I can never remember who, but some theologian of mission made the provocative suggestion that the best analogy the church has for evangelism is journalism. Telling the good news is a journalistic task: Christians are witnesses of real events that are unfolding in real time concerning the Kingdom of God and the salvation of the world. If anyone knows who that was, please tell me.

I  heard that a decade ago, and it’s had a grip on my imagination since. It’s why I subscribe to the Columbia Journalism Review and listen to On The Media and read Jeff Jarvis’ blog.

Jarvis wrote yesterday that, in the aftermath of journalists’ coverage of last week’s Boston bombing and pursuant manhunt, he’s convinced that journalism’s value lies in telling the public what we *don’t* know.

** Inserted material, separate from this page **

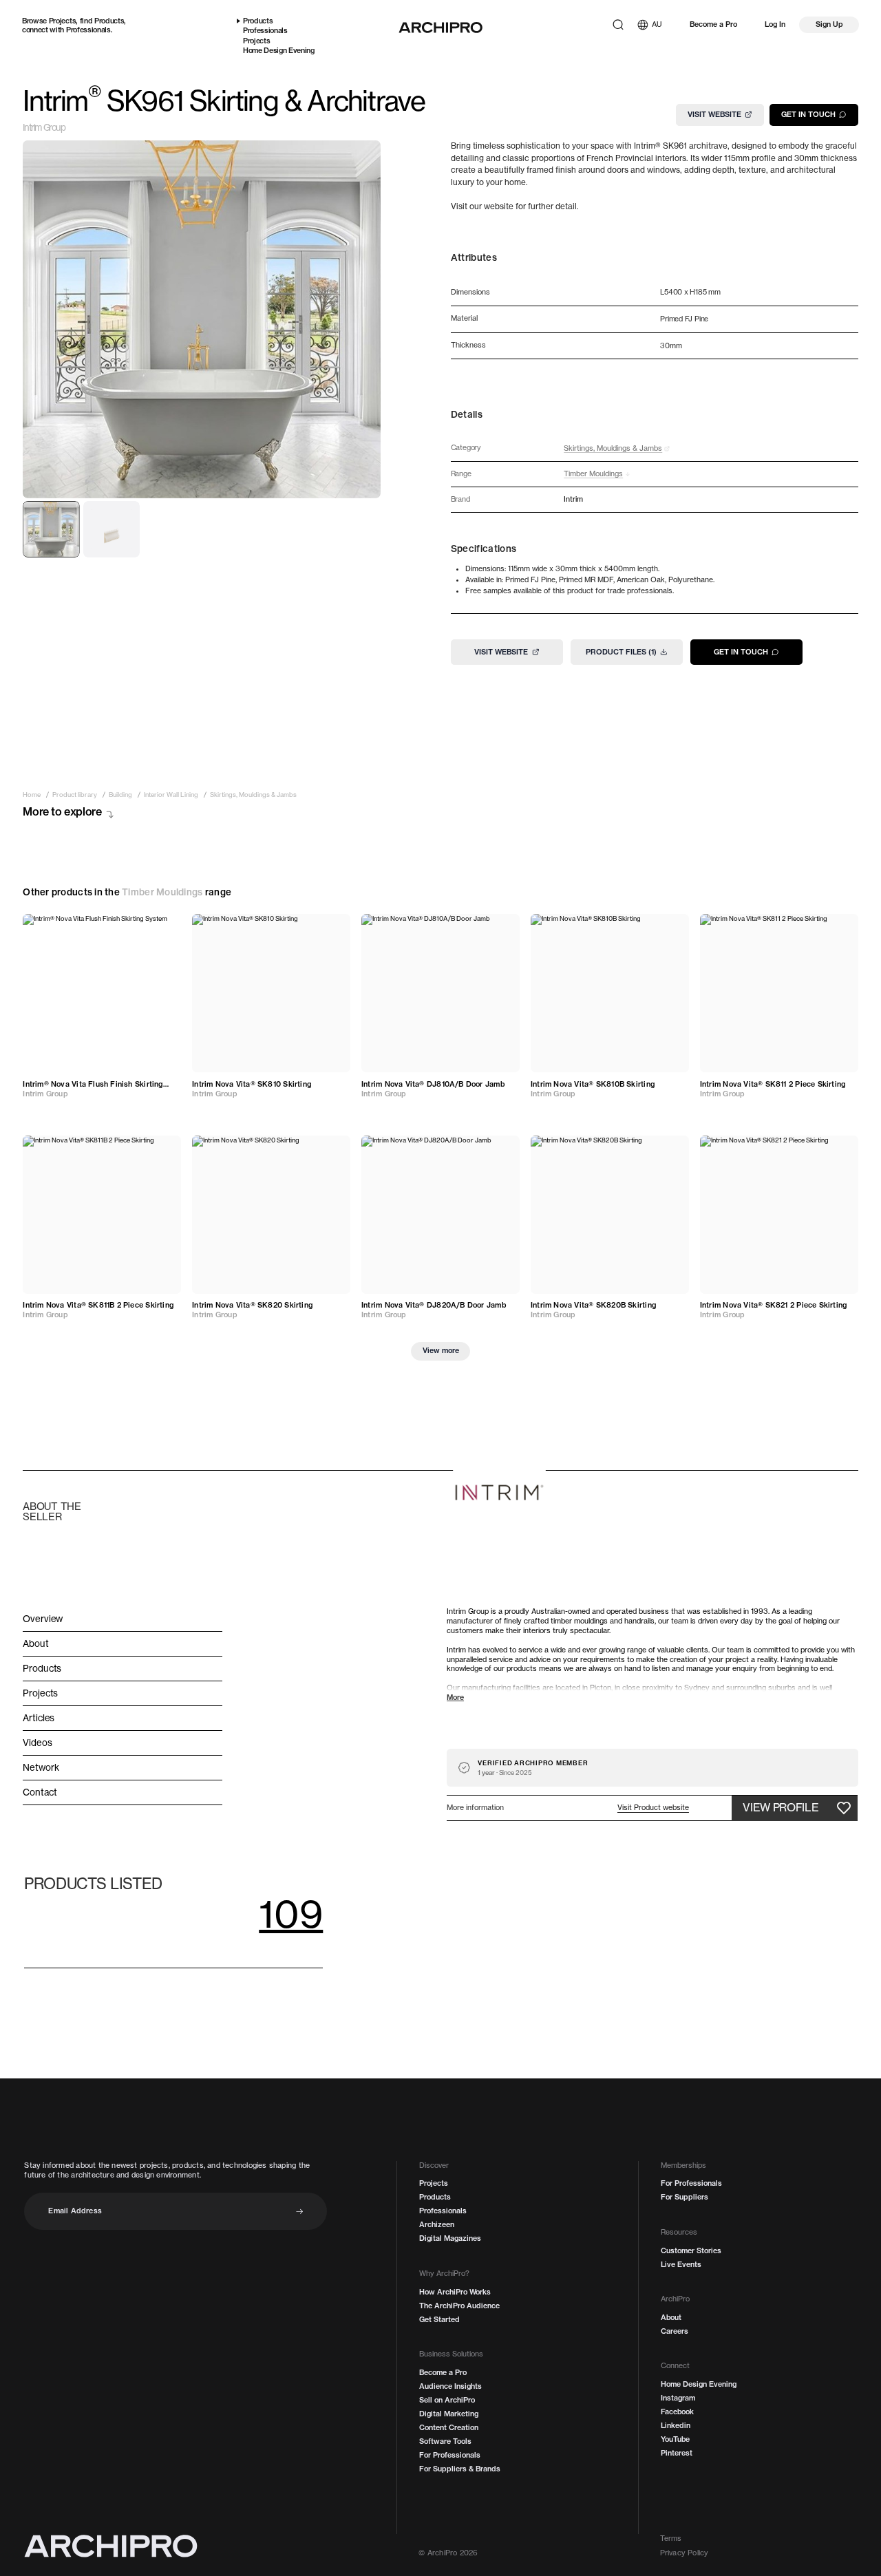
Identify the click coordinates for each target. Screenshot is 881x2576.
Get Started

Here’s the money quote.

The key skill of journalism today is saying what we *don’t* know, issuing caveats and also inviting the public to tell us what they know. Note I didn’t say I want the public to tell us what they *think* or *guess.* I said *know*.

Yes. Yes. And . . . Yes.

Let’s try that quote again, but replace “journalism” with “evangelism.”

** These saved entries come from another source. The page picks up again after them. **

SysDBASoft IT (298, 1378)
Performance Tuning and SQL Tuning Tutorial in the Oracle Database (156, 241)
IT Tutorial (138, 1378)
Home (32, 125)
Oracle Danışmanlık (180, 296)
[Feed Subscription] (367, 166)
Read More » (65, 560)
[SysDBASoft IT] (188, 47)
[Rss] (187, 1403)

The key skill of evangelism today is saying what we *don’t* know, issuing caveats and also inviting the public to tell us what they know. Note I didn’t say I want the public to tell us what they *think* or *guess.* I said *know*.

Hmmmm . . .

Here’s why this excites me: In the same way that journalism is an enterprise transformed by the modern avalanche of information and channels for the public to share information, the church’s witness to the gospel is coping with a public that is swimming in religious “information” and sharing that information with ease. The church has competition now for reporting on The Meaning of Life. It ceased a while ago to be the Great Grey Lady of how to be a good person and live a fulfilling life. Now there a Pinterest board for that.

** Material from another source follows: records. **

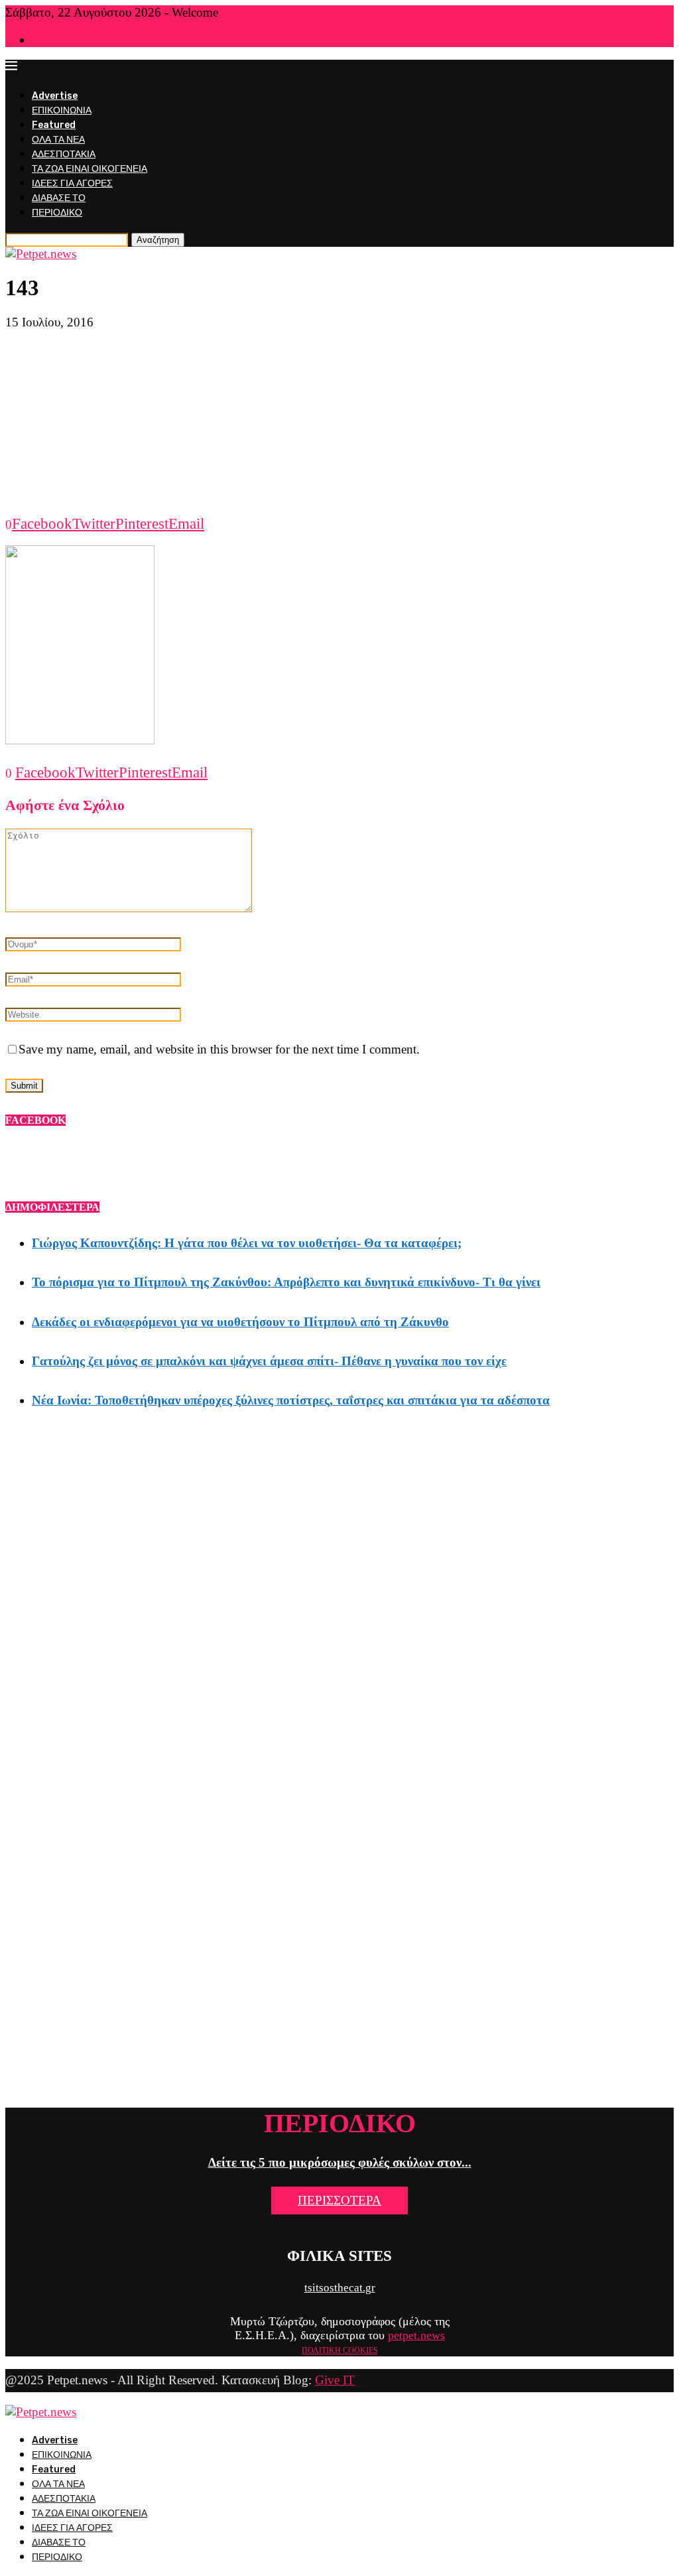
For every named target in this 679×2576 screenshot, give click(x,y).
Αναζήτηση (158, 240)
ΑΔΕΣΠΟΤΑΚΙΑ (63, 154)
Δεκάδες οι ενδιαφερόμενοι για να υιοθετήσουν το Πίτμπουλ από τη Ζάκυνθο (240, 1322)
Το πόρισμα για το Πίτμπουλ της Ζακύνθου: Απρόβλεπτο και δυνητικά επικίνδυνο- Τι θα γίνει (286, 1282)
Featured (54, 125)
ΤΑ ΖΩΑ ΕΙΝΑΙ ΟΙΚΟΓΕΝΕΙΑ (89, 168)
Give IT (335, 2380)
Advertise (55, 96)
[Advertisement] (339, 422)
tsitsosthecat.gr (339, 2287)
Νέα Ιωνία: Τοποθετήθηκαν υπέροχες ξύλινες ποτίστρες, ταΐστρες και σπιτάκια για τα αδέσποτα (291, 1400)
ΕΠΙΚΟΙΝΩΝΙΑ (62, 110)
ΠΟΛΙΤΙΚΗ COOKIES (340, 2350)
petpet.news (416, 2335)
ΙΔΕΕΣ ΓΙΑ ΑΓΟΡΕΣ (72, 183)
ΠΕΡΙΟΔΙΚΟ (57, 212)
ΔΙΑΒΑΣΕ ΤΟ (59, 198)
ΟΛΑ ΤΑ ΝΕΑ (58, 139)
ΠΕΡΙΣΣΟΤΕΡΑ (339, 2200)
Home (42, 41)
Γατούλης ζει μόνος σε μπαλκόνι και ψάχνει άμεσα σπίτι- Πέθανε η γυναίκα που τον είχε (269, 1361)
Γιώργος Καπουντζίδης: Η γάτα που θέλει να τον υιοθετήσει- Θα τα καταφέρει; (247, 1243)
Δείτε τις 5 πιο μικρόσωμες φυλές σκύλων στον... (339, 2162)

What if we took this analogy seriously? What if we shared the gospel by saying first what we don’t know?

“It’s being widely reported that faith is no longer relevant to modern people, but it is unclear at this hour how people are measuring relevance . .  .”

“Witnesses describe widespread displeasure with the plight of the poor, but lived experience of poverty could not be confirmed . . . ”

“Sources say the Bible is anti-gay, but questions remain about the historical context of that stance, its literary function, and its effect on the lives of gay people today . . . ”

“We’re hearing that people are prosperous, autonomous, and happy, but at this hour we can’t account for the social isolation people are experiencing at the same time . . . ”

What do you think? Does the church have value to add to the world that consists in elevating what we *don’t* know?

 

 

11 thoughts on “The Gospel of What We Don’t Know

      1. Excellent prompter thought Rock Dawg….I am going to integrate this into content of a class I am leading next week…”What on earth is God doing?”

  1. Sweet post. I wonder if our media bias has shifted from internal processors reporting hard won conclusions to external processors reporting the loose connections between ideas…

  2. love, love, love this concept. This: “It’s being widely reported that faith is no longer relevant to modern people, but it is unclear at this hour how people are measuring relevance . . .” is something I will say. I know I will. It’s powerful, invites dialogue, and I think will help our church in its search for engaging younger people.

    1. Thanks for sharing that post, Murphy. What I’m getting at is the value of proclaiming what we don’t know. I think we often labor under the assumption that the contribution we have to make to the world is a proclamation of certainty. But in confusing times the caveat and the qualified assessment are undervalued.